There surely went out of the world something still undeveloped in that poor shoemaker. At a subsequent period of the history we find him fairly abandoning his unchosen trade. The name of Napoleon resounded even in Odense—even in Odense could find a heart that is disquieted. He would follow the banner of him who had "opened a career to all the talents." But the regiment in which he enlisted got no further than Holstein. Peace was concluded; he had to return to his native place, and fall back as well as he could into the old routine. His march to Holstein had, however, shaken his health, and he died shortly after his return.

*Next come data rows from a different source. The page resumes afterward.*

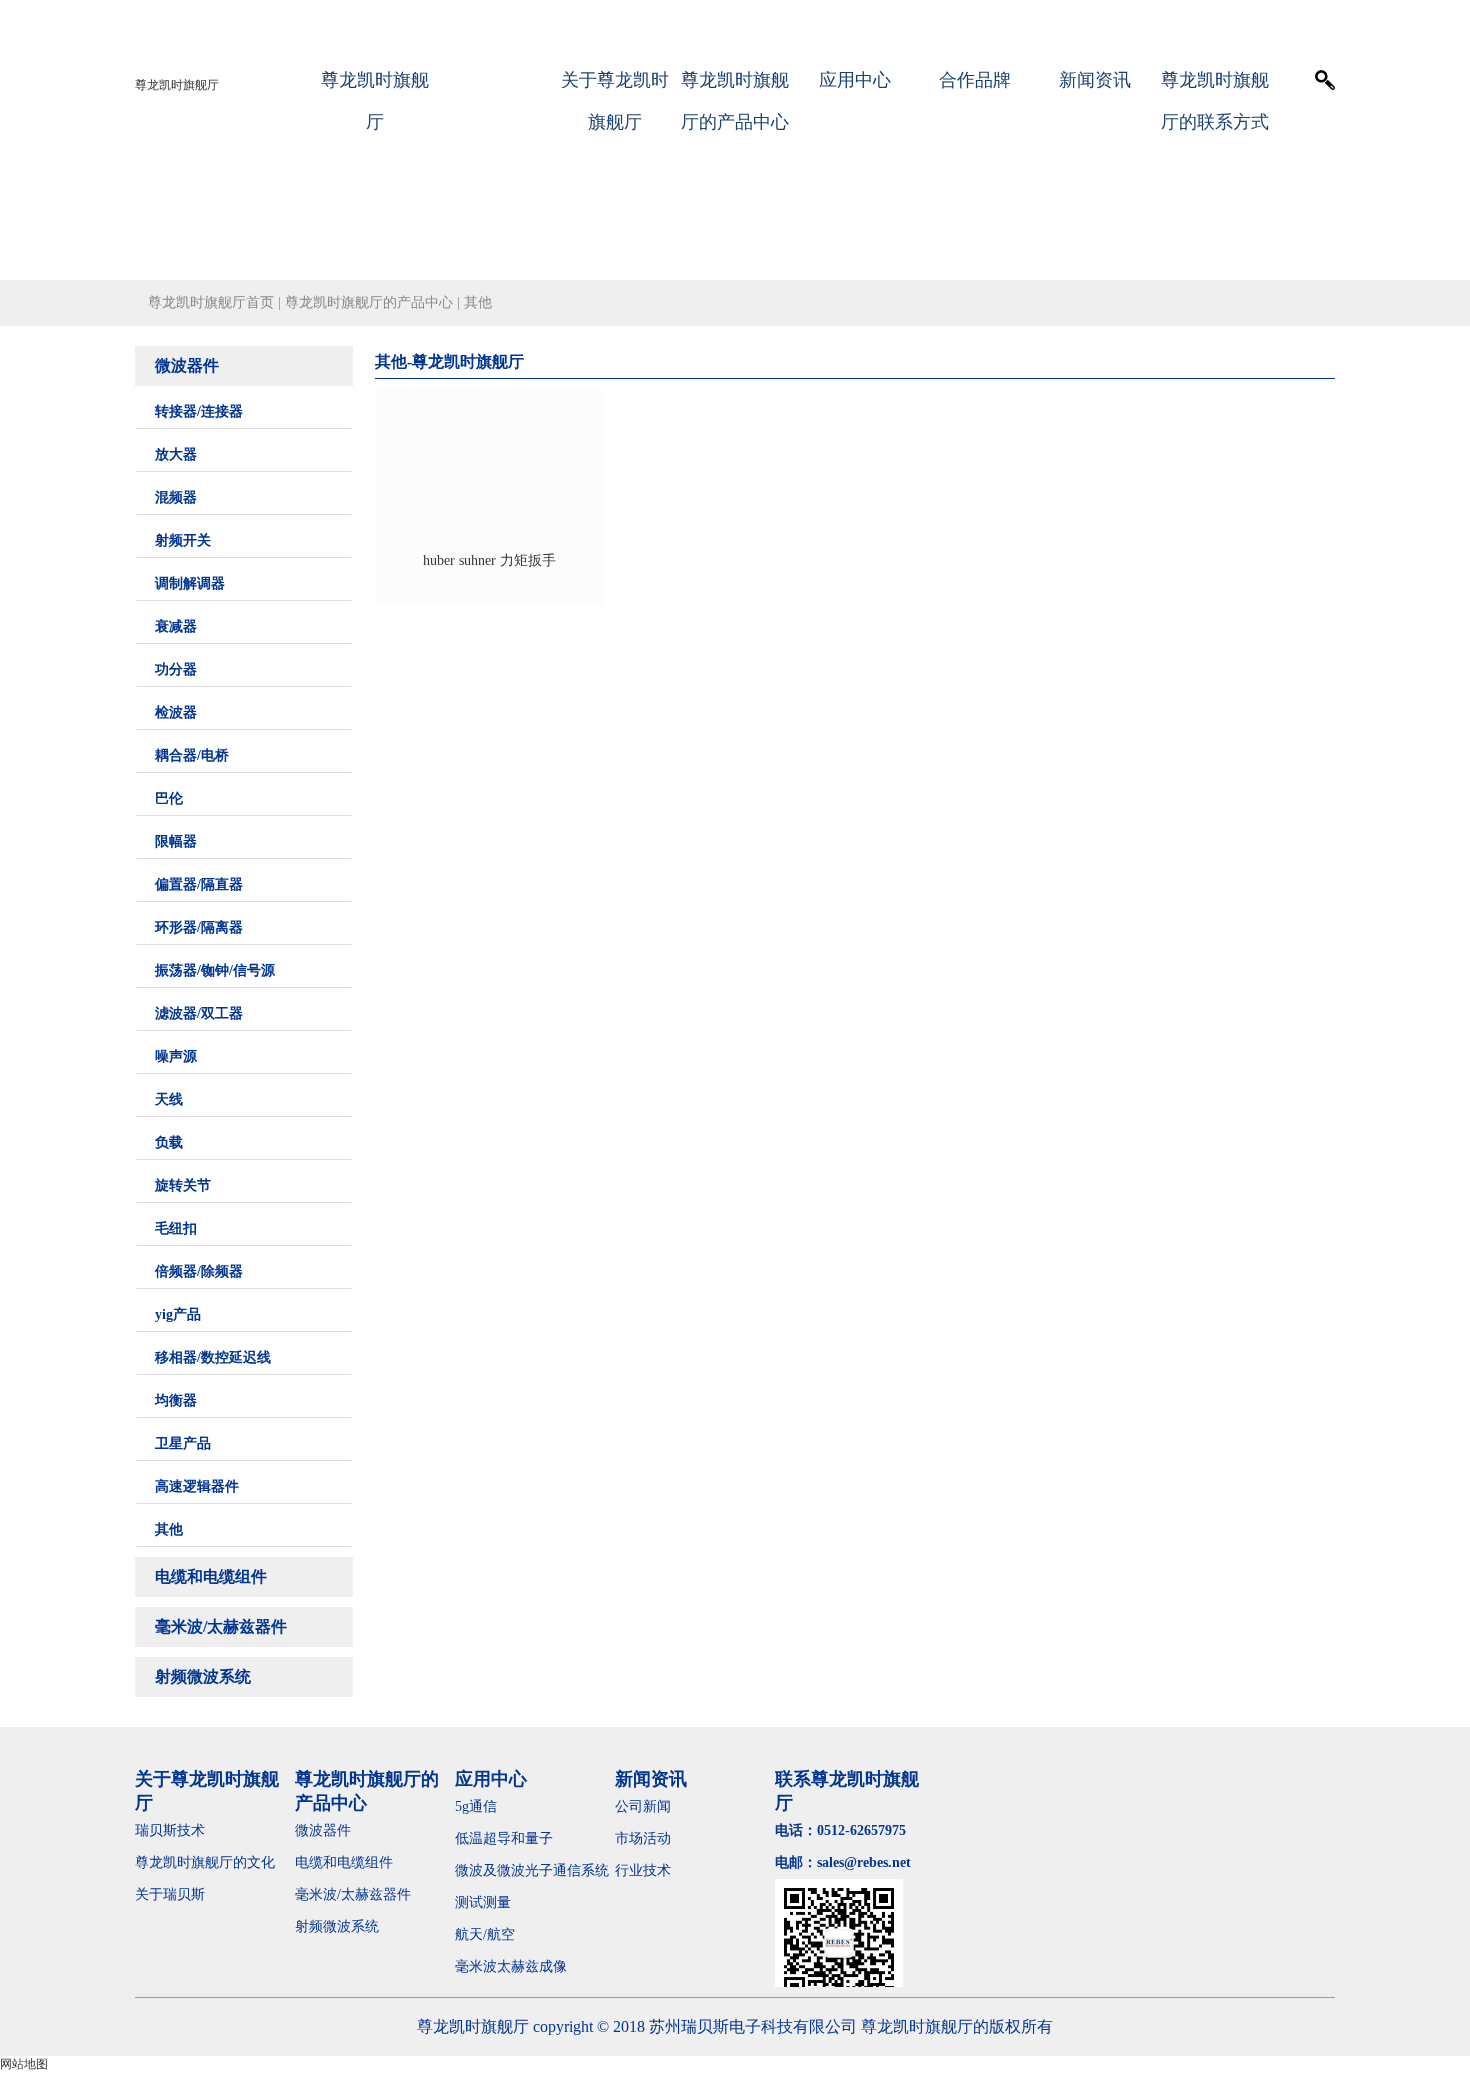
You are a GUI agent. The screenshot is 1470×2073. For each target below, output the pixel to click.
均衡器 (176, 1400)
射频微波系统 (203, 1676)
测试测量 (483, 1902)
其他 (169, 1529)
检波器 (176, 712)
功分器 (176, 669)
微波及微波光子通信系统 (532, 1870)
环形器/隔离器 (199, 927)
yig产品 (178, 1314)
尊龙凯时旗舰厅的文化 (205, 1862)
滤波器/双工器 (199, 1013)
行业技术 (643, 1870)
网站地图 (24, 2064)
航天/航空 (485, 1934)
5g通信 (476, 1806)
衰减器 (176, 626)
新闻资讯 (1095, 80)
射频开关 (183, 540)
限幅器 (176, 841)
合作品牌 (975, 80)
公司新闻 (643, 1806)
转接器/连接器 (199, 411)
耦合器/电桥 (192, 755)
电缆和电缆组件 (211, 1576)
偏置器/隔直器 (199, 884)
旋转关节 (183, 1185)
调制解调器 (190, 583)
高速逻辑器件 (197, 1486)
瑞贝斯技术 (170, 1830)
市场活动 (643, 1838)
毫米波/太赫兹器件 (221, 1626)
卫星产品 (183, 1443)
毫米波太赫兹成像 (525, 1966)
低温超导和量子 (504, 1838)
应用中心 (855, 80)
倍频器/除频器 (199, 1271)
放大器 (176, 454)
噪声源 (176, 1056)
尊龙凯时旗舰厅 (177, 85)
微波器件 (187, 365)
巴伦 (169, 798)
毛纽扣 (176, 1228)
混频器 (176, 497)
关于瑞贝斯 (170, 1894)
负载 (169, 1142)
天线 (169, 1099)
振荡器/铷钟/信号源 (215, 970)
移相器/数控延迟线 (213, 1357)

"I was," says our author, "the only child, and was extremely spoilt; but I continually heard my mother say how very much happier I was than she had been, and that I was brought up like a nobleman's child." No nobleman's child could, at all events, be brought up with less restraint, or more completely left to his own fancies. Poor as were his parents, he never felt want; he had no care; he was fed and clothed without any thought on his part; he lived his own dreamy life, nourished by scraps of plays, songs, and all manner of traditionary stories. There was a theatre at Odense, and young Andersen was now and then taken to it by his parents. He himself constructed a puppet-show, and the dressing and drilling of his dolls was for a long time the chief occupation of his life. As he could rarely go to the theatre, he made friends with the man who sold the play-bills, who was charitable enough to give him one. With this upon his knee, he would sit apart and construct a play for himself; putting the dramatis personæ into movement as well as he could, and at all events despatching them all at the close; for he had no idea, he tells us, of a tragedy "that had not plenty of dying."